David Pressgrove: World-wide significance
As I stood at the base of Taipei 101, the world’s second tallest building, I fought a feeling of insignificance. There I was standing in a city of seven million and I felt like an ant below the wonder of a 101-story behemoth of steel and glass. If anybody noticed me, it was only because I was a different skin color than a majority of the rest of the crowd.
I was one of thousands to visit the landmark that day and will be one of hundreds of thousands to visit it this year. I haven’t spent a lot of time in large cities in my life, but I could see how one could lose hope or purpose amid such a sea of people.
At the same time, I thought about the small-town mentality that can defeat a person just as easily. I’m sure you’ve heard it before, but it’s the idea that because the town is 10,000 people or less it lacks the pizzazz or appeal of a larger community.
I shook off my thoughts when I remembered a conversation I had as we rode the mass rail transit (an above-ground subway) earlier that day. My director, TJ Dickerson, and fellow Young Life Area Director, Luke Feather, talked about how overwhelming a trip like ours could be if one lost perspective. We reminded each other that if the God we were talking to people about in Taiwan really is who he says he is, each of us holds a significance. He loves beyond anything we can imagine or comprehend.
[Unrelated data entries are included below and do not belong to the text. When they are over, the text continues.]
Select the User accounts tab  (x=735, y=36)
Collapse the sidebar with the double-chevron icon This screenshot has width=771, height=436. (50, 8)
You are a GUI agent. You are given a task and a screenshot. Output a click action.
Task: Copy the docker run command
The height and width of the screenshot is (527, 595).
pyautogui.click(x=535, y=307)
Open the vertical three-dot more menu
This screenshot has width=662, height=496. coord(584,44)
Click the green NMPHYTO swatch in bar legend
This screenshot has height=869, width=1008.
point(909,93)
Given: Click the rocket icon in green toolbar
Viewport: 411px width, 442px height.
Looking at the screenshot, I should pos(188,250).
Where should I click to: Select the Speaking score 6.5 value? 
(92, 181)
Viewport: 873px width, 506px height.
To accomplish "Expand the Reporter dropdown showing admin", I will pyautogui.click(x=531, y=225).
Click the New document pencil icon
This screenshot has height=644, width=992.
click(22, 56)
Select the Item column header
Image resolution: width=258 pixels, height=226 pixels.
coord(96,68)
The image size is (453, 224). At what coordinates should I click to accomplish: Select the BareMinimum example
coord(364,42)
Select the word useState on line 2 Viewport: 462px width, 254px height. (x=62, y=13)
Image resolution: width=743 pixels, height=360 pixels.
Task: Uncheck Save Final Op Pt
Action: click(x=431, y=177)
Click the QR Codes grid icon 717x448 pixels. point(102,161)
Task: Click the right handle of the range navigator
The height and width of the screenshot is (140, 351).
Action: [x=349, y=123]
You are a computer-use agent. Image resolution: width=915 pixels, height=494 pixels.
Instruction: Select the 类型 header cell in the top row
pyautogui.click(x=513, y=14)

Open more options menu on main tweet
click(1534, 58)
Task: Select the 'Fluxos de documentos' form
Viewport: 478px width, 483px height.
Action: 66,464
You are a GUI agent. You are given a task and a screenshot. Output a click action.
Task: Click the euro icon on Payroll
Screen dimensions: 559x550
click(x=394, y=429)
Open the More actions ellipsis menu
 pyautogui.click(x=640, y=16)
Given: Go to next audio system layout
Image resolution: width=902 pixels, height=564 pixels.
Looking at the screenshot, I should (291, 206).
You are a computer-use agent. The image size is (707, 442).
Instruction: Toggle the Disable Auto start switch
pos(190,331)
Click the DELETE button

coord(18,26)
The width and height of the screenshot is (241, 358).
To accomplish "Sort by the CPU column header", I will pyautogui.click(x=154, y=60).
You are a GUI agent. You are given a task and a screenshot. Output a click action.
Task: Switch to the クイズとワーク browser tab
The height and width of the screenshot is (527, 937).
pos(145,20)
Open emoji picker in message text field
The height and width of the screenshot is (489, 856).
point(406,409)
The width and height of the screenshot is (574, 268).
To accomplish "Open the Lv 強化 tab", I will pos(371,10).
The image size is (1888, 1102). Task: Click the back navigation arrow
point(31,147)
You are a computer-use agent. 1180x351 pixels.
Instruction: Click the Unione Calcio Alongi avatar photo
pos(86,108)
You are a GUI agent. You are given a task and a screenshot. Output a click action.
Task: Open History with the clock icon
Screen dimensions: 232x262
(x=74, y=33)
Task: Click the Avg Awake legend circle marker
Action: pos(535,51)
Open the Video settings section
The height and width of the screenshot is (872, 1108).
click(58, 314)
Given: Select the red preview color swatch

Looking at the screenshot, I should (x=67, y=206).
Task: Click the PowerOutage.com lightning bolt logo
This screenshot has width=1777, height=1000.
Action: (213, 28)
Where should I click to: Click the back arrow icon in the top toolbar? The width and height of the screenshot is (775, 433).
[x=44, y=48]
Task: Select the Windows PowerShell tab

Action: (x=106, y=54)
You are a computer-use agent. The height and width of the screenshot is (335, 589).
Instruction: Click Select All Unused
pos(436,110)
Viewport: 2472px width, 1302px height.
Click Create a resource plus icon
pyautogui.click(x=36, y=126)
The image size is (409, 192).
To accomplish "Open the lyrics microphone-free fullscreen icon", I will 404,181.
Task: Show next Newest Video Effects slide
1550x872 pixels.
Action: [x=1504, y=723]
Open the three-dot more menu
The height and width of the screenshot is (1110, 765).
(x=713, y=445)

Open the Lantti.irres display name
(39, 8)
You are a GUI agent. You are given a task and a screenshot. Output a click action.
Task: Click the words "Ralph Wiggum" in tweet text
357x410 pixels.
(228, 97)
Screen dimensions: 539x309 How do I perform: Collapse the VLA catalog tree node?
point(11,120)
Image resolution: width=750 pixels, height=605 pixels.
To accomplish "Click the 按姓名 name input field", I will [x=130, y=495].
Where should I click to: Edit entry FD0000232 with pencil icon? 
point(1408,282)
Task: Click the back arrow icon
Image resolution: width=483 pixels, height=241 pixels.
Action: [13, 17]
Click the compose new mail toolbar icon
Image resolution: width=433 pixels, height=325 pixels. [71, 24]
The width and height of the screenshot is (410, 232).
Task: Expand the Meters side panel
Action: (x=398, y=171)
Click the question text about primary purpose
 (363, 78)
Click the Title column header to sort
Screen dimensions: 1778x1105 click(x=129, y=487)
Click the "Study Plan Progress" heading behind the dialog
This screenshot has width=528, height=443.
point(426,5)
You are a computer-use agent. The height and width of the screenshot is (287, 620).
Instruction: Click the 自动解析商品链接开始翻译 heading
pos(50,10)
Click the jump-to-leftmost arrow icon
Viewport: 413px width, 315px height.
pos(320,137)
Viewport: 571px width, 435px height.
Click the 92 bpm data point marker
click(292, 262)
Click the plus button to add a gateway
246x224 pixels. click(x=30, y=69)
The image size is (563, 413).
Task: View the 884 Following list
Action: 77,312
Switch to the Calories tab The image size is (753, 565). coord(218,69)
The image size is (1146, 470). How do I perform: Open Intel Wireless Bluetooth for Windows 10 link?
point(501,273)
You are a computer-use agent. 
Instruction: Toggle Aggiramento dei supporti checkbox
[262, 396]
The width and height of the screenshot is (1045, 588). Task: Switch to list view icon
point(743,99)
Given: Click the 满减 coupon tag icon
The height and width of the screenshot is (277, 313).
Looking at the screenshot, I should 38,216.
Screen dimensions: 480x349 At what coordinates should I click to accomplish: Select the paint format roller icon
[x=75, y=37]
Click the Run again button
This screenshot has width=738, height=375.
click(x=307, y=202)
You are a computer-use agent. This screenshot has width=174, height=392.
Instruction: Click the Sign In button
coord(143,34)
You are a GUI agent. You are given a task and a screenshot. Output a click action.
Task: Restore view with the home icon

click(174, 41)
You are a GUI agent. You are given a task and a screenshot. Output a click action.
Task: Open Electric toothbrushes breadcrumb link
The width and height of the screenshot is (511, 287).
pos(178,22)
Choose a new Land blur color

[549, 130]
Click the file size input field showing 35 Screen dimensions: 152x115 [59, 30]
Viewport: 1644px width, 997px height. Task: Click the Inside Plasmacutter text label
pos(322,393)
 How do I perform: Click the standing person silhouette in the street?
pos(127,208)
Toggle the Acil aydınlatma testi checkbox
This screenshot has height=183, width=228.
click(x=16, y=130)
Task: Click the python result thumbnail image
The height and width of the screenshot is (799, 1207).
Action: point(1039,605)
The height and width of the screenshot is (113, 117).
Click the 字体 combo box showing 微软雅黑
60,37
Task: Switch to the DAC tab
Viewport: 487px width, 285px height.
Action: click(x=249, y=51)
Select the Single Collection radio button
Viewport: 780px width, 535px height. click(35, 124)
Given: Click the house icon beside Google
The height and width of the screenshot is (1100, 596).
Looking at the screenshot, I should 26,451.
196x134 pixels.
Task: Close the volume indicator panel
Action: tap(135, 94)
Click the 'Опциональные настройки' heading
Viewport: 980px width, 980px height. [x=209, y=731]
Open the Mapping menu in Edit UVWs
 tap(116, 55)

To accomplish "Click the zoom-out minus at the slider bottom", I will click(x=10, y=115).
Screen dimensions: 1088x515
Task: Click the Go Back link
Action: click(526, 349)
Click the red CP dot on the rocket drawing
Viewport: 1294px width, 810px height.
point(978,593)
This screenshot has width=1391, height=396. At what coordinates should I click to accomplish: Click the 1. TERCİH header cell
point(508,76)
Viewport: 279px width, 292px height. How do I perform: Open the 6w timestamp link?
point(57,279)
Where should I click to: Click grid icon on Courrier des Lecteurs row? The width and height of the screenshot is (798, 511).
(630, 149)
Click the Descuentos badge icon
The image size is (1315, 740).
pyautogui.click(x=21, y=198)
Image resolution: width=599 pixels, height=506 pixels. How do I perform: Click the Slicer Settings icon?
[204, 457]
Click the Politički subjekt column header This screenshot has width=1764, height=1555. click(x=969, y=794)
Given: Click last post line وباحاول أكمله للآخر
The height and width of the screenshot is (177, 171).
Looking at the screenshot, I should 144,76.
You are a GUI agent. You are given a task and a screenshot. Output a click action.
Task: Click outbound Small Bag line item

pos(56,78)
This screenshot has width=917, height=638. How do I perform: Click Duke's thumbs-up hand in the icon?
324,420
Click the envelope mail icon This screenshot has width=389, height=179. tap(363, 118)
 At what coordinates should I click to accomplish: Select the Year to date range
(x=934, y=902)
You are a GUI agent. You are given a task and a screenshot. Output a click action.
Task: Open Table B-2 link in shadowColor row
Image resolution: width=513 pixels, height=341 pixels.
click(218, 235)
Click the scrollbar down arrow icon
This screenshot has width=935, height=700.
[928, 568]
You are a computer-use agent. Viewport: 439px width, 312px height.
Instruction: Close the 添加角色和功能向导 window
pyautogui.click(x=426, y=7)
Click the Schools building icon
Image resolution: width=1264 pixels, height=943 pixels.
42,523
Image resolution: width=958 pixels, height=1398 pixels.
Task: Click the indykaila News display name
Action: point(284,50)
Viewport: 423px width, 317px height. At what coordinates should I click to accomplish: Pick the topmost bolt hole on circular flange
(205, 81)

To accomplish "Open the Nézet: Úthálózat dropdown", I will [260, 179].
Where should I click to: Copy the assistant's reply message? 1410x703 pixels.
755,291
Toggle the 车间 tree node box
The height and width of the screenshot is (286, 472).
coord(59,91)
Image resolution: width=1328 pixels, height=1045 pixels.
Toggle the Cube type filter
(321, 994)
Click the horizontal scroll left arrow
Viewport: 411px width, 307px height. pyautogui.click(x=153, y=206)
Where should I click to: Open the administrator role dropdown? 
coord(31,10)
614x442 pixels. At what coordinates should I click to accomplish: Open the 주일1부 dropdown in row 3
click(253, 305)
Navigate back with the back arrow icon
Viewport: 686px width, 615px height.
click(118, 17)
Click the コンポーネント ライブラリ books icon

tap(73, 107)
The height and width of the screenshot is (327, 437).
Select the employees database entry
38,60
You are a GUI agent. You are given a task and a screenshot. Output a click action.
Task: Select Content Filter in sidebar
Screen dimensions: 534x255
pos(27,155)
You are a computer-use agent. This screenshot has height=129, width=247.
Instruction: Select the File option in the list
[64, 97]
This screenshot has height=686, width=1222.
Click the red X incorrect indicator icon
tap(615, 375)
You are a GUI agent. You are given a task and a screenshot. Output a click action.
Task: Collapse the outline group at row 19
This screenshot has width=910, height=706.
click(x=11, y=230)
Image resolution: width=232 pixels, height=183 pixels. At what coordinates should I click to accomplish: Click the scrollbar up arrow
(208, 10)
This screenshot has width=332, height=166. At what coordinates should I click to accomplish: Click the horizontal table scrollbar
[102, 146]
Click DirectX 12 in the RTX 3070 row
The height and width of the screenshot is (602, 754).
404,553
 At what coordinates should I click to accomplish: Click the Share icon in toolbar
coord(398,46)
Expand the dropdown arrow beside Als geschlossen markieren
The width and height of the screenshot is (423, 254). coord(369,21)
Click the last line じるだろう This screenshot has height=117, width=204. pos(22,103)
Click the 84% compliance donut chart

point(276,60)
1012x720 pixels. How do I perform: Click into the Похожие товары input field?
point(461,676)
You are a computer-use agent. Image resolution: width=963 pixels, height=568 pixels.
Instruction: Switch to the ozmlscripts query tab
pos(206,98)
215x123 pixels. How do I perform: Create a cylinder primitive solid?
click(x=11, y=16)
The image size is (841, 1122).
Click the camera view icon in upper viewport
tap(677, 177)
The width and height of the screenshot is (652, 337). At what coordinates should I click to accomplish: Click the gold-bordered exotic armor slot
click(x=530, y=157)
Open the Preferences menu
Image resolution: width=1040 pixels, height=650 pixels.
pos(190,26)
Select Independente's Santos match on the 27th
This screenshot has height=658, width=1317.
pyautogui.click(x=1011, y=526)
We took that message to a small group of people in Taiwan who care about youth. Our conversations with them weren’t groundbreaking or revolutionary. Judging by their response, it was more of a relief. They wanted to hear that their love for teenagers was shared.
In Taiwan, and other Asian countries, teenagers are given one purpose. They are told that their job is to go to school and excel. At each level of schooling they are tested and according to their aptitude level they are placed in a school that is basically labeled either bad, better or best. Their worth comes from that label.
They go to school from 7 a.m. to 5 p.m. After school, they are required to attend an after-school program until 9 p.m. The after-school programs are similar in that the “best” ones are reserved for either the best students or the more wealthy students.
At this point, some of you might be thinking this sounds like a good idea. Our country’s students are well behind the rest of the world. Maybe we need more structure or our better students need more ways to get even better. That debate is for another time. What I want to write about is the idea of the abandonment of youth. It happens in Taiwan and it happens in America. The difference is that the Taiwanese culture doesn’t try to sugarcoat it.
One of the youth workers we met with wore a shirt that had the message, “Our youth aren’t a nuisance.” The shirt was born out of the idea in their country that youth shouldn’t been seen nor heard. They need to be at school from dawn till dusk and then at dusk they need to go somewhere else. This allows for their parents to work long hours and not have to be inconvenienced at home.
On one of our return flights, Luke sat by a missionary to Taiwan heading back to the U.S. for a conference. Luke told him about Young Life and our mission to reach kids. The missionary said that we were going to have a hard time in Taiwan because youth only focus on their schoolwork.
It might be difficult, but churches and other Christian organizations have learned that the doorway to reaching youth is to set up their own after-school programs. Regardless if a family is Buddhist, Christian or Hindu, the youth workers know as long as they are helping the student improve at school the families are fine. What they’ve learned along the way is that the kids need to be loved regardless of their achievements.
Although this sounds a lot different than how we treat our youth in America, I think there are still symptoms of abandonment by adults. The book “When Kids Hurt,” by Chap Clark and Steve Rabey, is a study of how the adults of America, “went from being a part of a relatively stable and cohesive community intent on caring for its young to a free-for-all of independent and fragmented people seeking their own pleasure and survival.”
It’s easy to get angry with the way kids act. I struggle with anger in my job everyday, mostly because I forget sometimes that I’m dealing with 16 year olds. I have to remind myself they need mothers and fathers and mentors and teachers and coaches who care.
They also need the reminder they are loved.
People always say when they go on a missions trip they are the ones who were changed for the better. I don’t know if my trip to Taiwan changed me, but it reinforced one thing. That is the idea that kids need to know they are significant, too. And that’s a message that needs to be shared from Taiwan to Craig to Timbuktu.